- **Task item**:
In the material below, the lines between the one holding "Image resolution: width=701" and the one holding "This screenshot has height=315, width=608.", inclusive, are to be set down word for word. Pictures stay out.

- **The data**:
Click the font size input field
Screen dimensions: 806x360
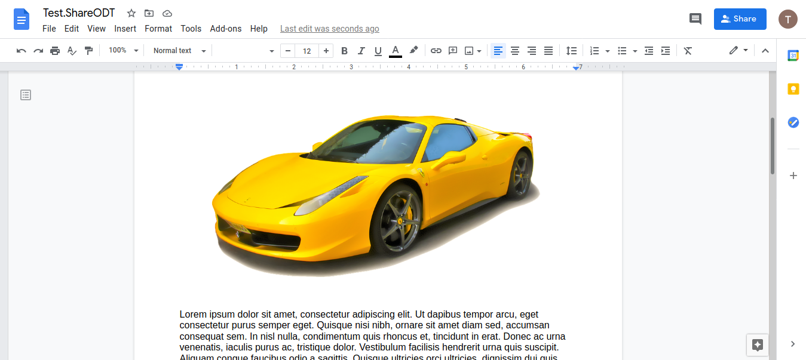[x=307, y=51]
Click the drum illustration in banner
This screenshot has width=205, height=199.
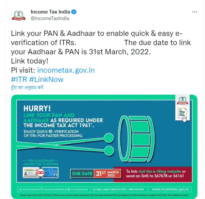(x=136, y=139)
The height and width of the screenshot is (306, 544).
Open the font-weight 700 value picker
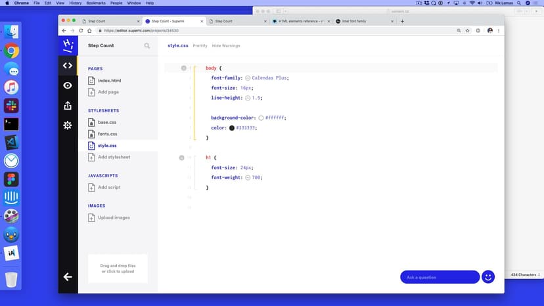248,177
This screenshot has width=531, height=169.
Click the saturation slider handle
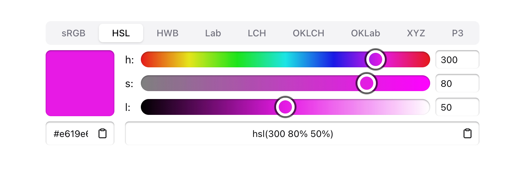[x=366, y=83]
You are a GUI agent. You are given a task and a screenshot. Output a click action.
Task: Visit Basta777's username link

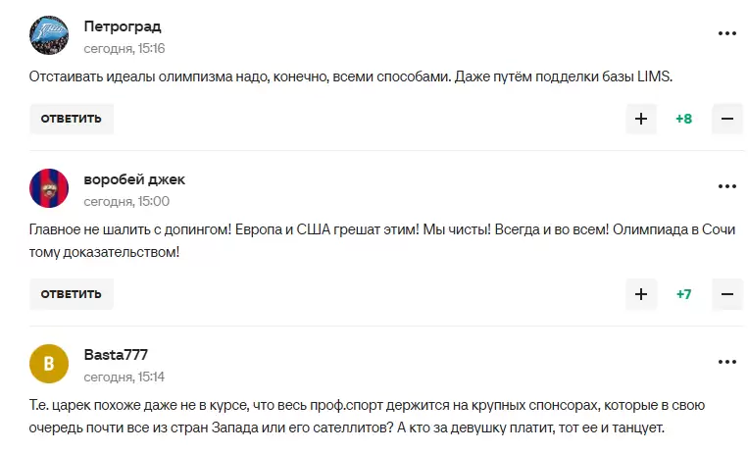point(116,354)
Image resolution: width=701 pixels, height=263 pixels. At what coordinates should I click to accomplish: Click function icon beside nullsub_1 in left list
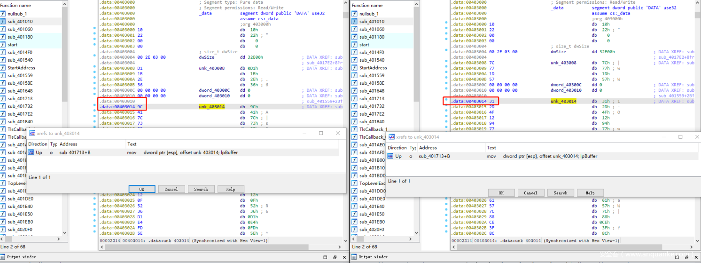[x=3, y=14]
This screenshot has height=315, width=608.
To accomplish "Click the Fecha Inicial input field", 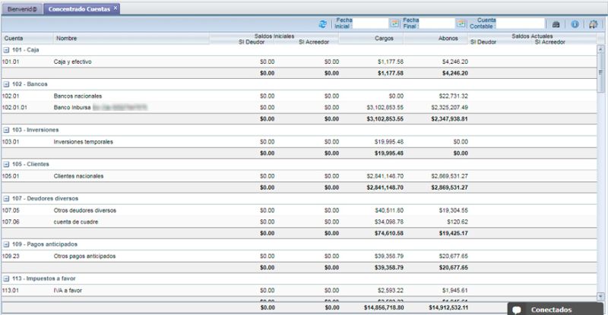I will tap(370, 24).
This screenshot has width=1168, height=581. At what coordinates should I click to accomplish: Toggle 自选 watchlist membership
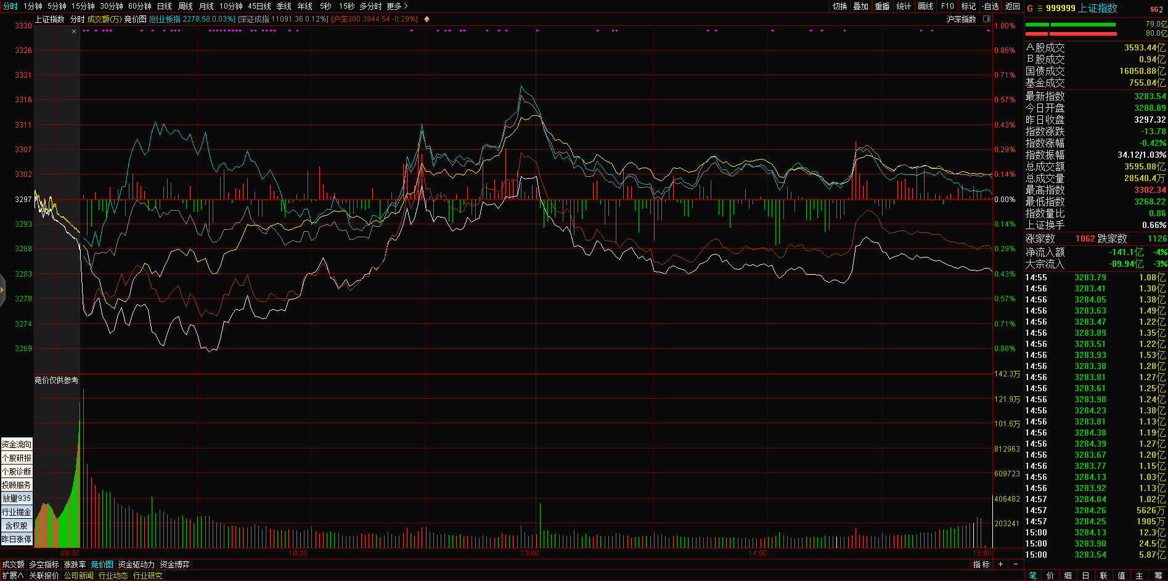coord(990,6)
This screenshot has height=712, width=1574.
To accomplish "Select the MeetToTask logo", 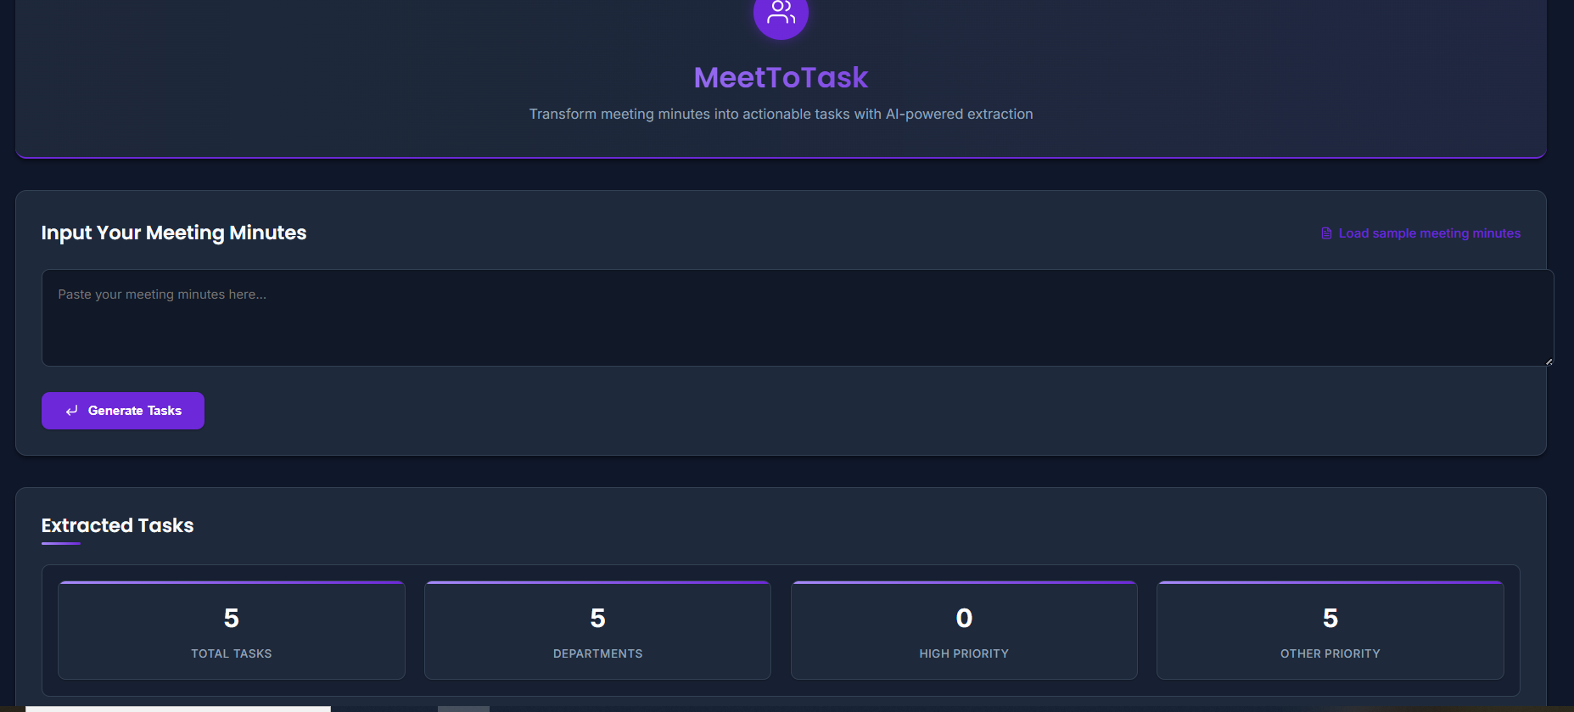I will [781, 77].
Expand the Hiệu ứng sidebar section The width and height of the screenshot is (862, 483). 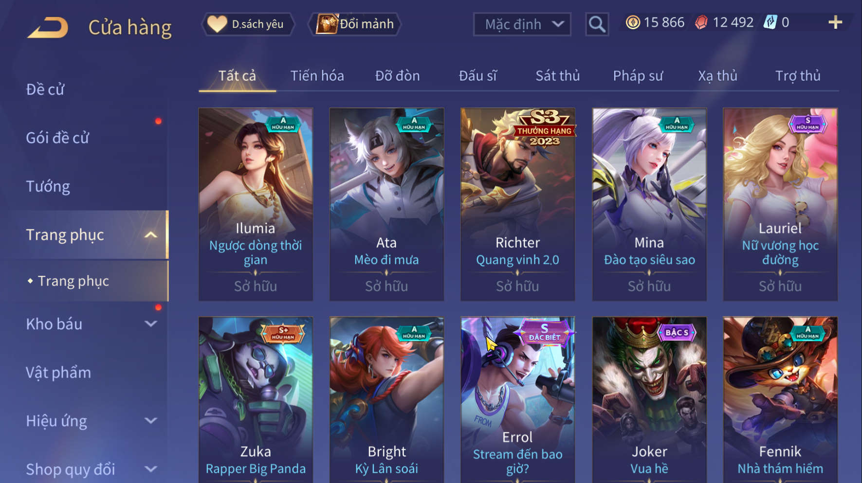[x=151, y=421]
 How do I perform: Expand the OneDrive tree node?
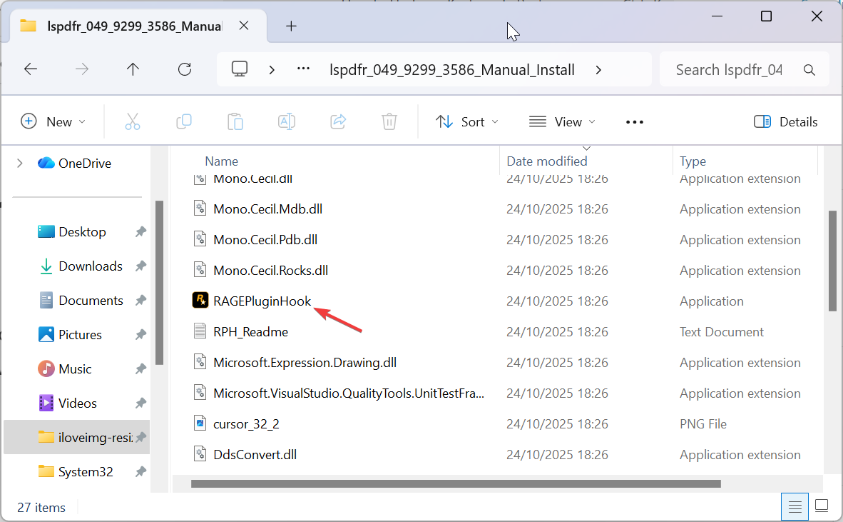coord(19,164)
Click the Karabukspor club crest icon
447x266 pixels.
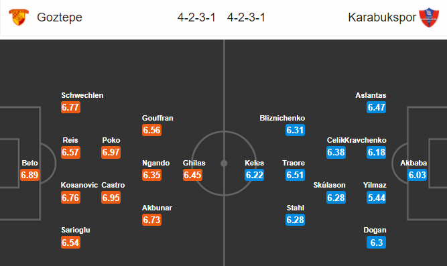428,17
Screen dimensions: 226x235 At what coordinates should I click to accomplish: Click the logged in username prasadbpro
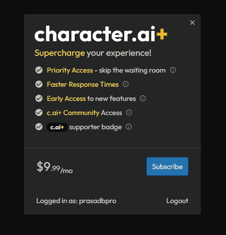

- **Response to this task**:
Image resolution: width=701 pixels, height=263 pixels. At what coordinates should I click to accomplish: Click function icon beside nullsub_1 in left list
[x=3, y=14]
This screenshot has height=315, width=608.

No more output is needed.